From €4.95, £10.35
The first necessity of a wine of the week is to taste delicious. Its second is to be available with reasonable ease. This red from Casa de Passarella ticks both boxes (see here for a list of their distributors around the world) – but then, so do many hundreds of other wines. So why should this one deserve particular recognition?
The answer is something that is critical to the fate of so many wines, yet barely merits a mention in these wines of the week: marketing.
Nor should it, perhaps – after all, this is our weekly opportunity to bring you wines that might otherwise go unrecognised, whose marketing department consists solely of the winemaker's spouse (who is also the accountant, winery assistant, warehouse manager and grief counsellor). So before we get to the marketing, let me tell you about the wine itself.

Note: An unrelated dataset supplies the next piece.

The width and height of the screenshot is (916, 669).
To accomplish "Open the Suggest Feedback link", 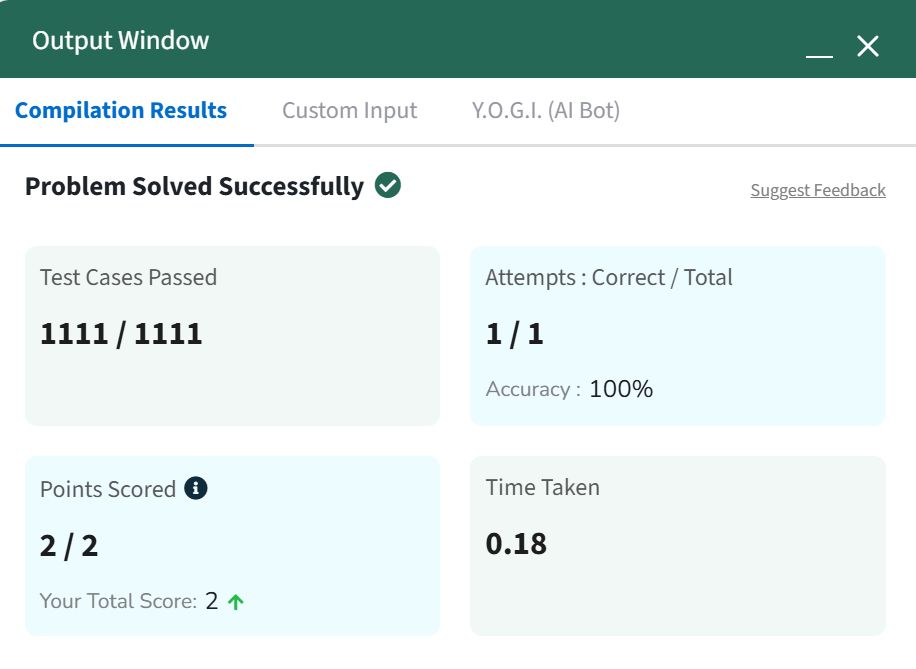I will [x=818, y=190].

A Descoberta 2014 (branded simply as DÃO in the US) is a blend of 30% Touriga Nacional, 30% Jaen, 20% Alfrocheiro and 20% Tinta Roriz from granitic soils in the Serra de Estrela subregion of Dão in north central Portugal, at elevations of between 700 and 800 metres (2,300-2,625 ft) above sea level. It is unoaked, 13.5% alcohol, 3.6 pH with just under 6 g/l of total acidity, and my tasting note reads 'cherry jam, liquorice, violet, blackcurrant – absolutely charming. So vivid! In both colour and perfume.'
I encountered it at the recent tasting organised by its UK importer Enotria Coe, and I really enjoyed its authentic Portuguese style – fruit flavour that is baked without being lumpen, and a combination of both floral (violet) and savoury (liquorice) complexity that provides levity yet remains appetisingly dry. Then I asked about the label.

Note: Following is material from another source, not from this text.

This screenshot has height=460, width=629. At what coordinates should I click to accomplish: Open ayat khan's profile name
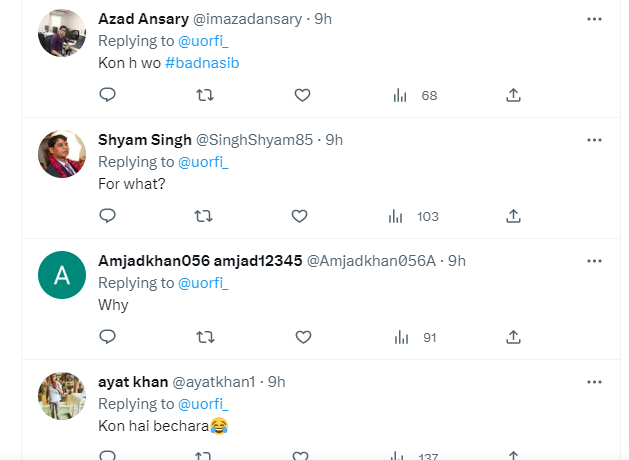click(x=132, y=382)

It features an old-fashioned box with an intriguing red scroll trapped in the side. This box was found hidden in the walls of the house in 2010. It was opened ... and found empty. As a story, this was something of a non-starter – so they made one up. As their excellent website says:
The mystery of the box found inside one of the walls of Casa da Passarella is finally resolved. The story begins in 1942, when a box is secretly hidden in the stone walls of a room in the Casa da Passarella by their former owners, containing a beautiful handwritten document with instructions to be opened 50 years later. The document, signed by some iconic characters of the time, also contained a last will: that all the riches stored in the box were [to be] distributed to the poor.
Truth is, neither of those things happened. Only in 2010, when the Casa had undergone works, the box was found and opened. And there was nothing inside. The investigations were advancing, the mystery never has unravelled. When it seemed that resignation would eventually beat persistence, a specialist in unusual events was called to the scene. 'The box was actually filled' – explained Professor K Noronha – 'but not with material, tangible things. The box was impregnated with a special substance that reacts with times to come, bringing happiness through wine to those who wish and know how to take advantage of it. Now these times to come are already part of the present. And this is a double discovery,' he concluded.

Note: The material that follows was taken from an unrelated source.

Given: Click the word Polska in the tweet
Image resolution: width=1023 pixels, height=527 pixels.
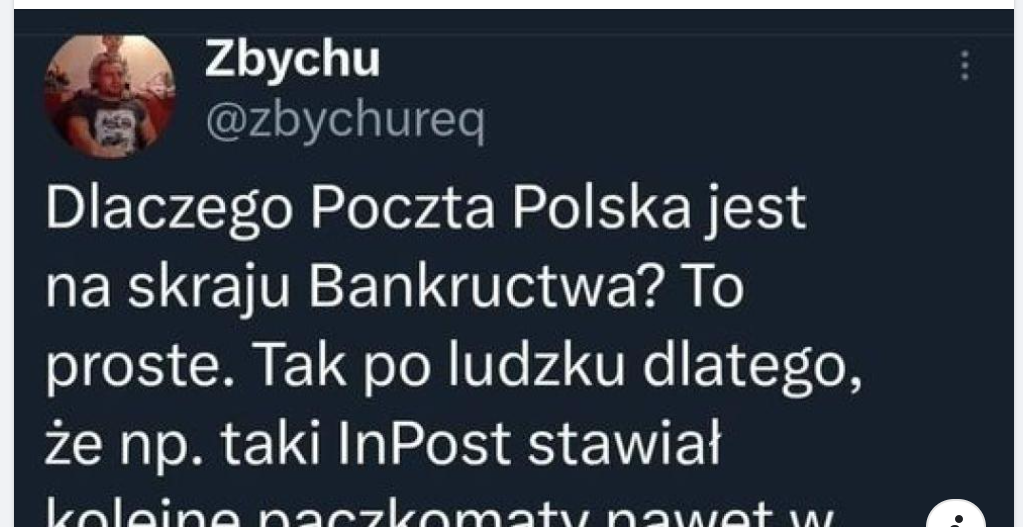Looking at the screenshot, I should [601, 209].
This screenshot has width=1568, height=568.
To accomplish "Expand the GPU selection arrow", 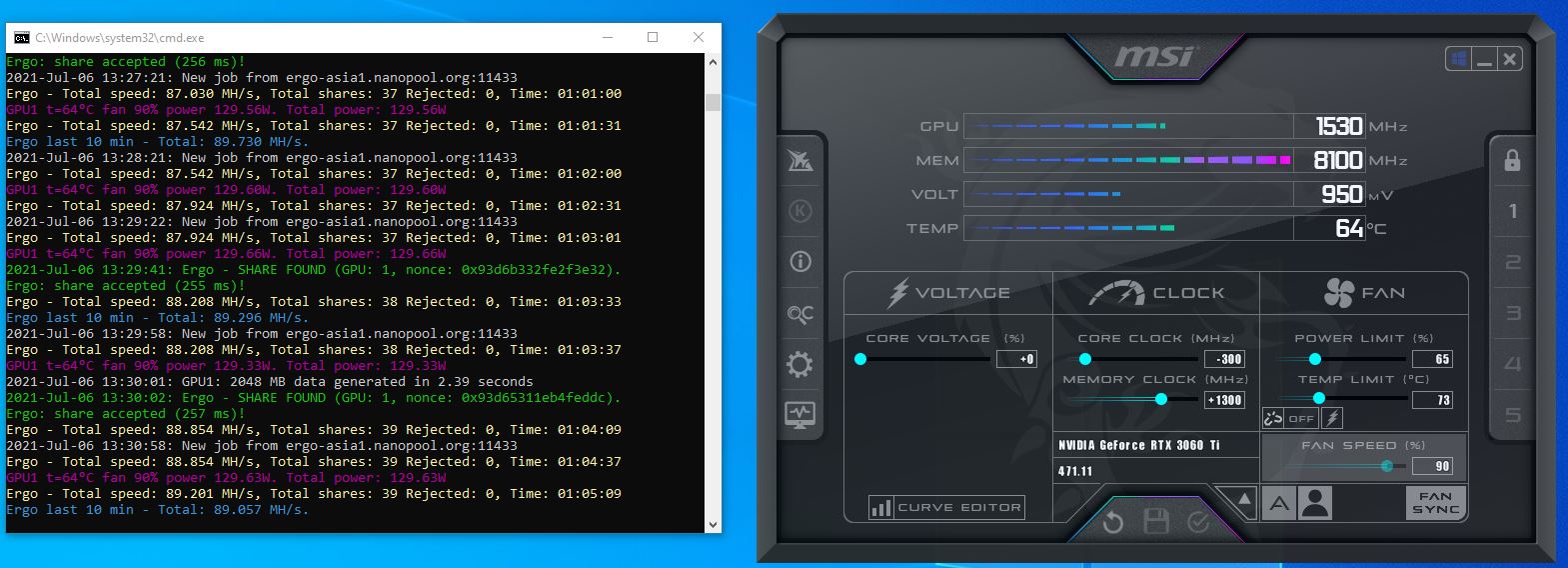I will click(1243, 499).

Hence the name of the wine: A Descoberta, meaning 'discovery'. But is the professor also fictional? Indeed, is the whole conceit imaginary? What really matters is that it grabs the imagination, and makes the wine memorable. It provides a good story to tell while sharing a bottle over dinner with friends, or as something to idly consider while having a cogitative glass of an evening alone.
I'm not usually one to fall for fanciful rhetoric – but when it's done this well, it deserves recognition. What makes us engage with wine is as much about stories as it is flavours – but we so often focus on winemaking and ignore storytelling. So, credit where it's due – Casa da Passarella are that rare example of a producer who excels at creating both authentic, delicious wines and authentic, enjoyable stories. I will therefore leave the final word to them.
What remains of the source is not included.